I really think something like Ghidra/SLEIGH and a formal specification of the p-code could help; but, only if the following things happened:

1. A p-code parser front end in C existed;

2. An alternate XML/JSON version of SLEIGH; and,

3. A way to integrate the above to document (book) generation.

For the latter I'd prefer HTML. I've found the SLEIGH spec, itself, heavy enough going that I can't tell if it supports full constraint specifications, or not.

IAmLiterallyAB · 2024-04-28T18:56:54

> full constraint specifications

Is that a technical term? (if so, can you explain further)

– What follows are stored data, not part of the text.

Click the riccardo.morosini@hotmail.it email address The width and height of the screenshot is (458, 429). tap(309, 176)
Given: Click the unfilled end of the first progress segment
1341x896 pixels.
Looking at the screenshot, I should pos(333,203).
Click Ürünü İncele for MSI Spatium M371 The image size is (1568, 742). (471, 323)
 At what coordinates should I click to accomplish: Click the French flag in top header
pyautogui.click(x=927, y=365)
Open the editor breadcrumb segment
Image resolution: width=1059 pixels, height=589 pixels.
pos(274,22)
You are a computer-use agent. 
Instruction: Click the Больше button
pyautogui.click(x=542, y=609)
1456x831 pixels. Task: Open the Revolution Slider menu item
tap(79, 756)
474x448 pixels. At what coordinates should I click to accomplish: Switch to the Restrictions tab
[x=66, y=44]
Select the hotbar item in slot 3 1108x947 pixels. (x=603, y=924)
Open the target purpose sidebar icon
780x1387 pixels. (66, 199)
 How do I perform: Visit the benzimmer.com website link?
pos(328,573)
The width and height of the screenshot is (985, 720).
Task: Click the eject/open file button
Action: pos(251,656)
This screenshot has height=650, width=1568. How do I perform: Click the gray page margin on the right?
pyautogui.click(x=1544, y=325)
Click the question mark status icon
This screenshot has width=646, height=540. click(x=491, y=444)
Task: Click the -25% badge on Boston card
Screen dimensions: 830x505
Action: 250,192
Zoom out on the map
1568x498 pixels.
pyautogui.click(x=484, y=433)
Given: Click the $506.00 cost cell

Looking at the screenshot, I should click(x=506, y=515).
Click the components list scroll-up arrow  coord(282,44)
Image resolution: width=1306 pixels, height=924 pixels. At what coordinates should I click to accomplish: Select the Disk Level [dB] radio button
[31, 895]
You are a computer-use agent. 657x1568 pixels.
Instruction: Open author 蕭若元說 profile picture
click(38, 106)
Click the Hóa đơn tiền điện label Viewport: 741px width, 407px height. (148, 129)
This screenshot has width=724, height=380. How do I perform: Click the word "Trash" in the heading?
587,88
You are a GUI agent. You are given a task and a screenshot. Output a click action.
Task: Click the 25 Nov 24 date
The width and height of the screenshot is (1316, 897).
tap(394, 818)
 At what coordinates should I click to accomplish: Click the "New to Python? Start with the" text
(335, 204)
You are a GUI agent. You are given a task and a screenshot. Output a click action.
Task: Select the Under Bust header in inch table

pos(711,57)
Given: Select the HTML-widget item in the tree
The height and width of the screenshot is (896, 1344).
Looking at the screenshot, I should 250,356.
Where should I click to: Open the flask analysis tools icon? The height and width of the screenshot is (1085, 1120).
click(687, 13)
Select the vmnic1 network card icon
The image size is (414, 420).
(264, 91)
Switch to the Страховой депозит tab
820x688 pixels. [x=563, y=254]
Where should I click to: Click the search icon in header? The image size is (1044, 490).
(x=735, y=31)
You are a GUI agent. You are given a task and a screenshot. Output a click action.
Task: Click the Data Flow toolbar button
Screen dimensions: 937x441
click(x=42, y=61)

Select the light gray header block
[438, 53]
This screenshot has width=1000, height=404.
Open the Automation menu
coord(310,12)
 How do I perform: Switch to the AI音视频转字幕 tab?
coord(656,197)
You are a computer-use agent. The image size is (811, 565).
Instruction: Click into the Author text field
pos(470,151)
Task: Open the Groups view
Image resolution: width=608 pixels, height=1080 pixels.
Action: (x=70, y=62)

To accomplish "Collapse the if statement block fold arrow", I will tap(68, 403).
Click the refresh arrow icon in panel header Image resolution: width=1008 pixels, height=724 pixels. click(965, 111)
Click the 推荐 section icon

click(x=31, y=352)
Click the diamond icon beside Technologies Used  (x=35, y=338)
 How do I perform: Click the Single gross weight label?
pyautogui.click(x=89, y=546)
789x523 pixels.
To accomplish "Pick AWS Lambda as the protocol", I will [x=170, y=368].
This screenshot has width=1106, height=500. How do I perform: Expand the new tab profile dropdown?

I've made SLEIGH specs for two architectures. In my experience, it can describe 95% of the semantics well enough for decompilation (it gets weird when your ISA has quirks). Not as comprehensive as SAIL appears to be

Also, SLEIGH compiles to an XML format which is what Ghidra actually uses

thechao · 2024-04-28T23:55:28

CPUs are fairly orthogonal in terms of capabilities; if the instruction can encode it, the CPU can interpret it. Coprocessors (GPUs, NPUs, etc.) have ISA where the legal encoding space is much larger than a the legal instruction space: the set of valid instructions is not dense in its own encoding space. This smaller legal space is defined by a set of constraints on the set of legal encodings.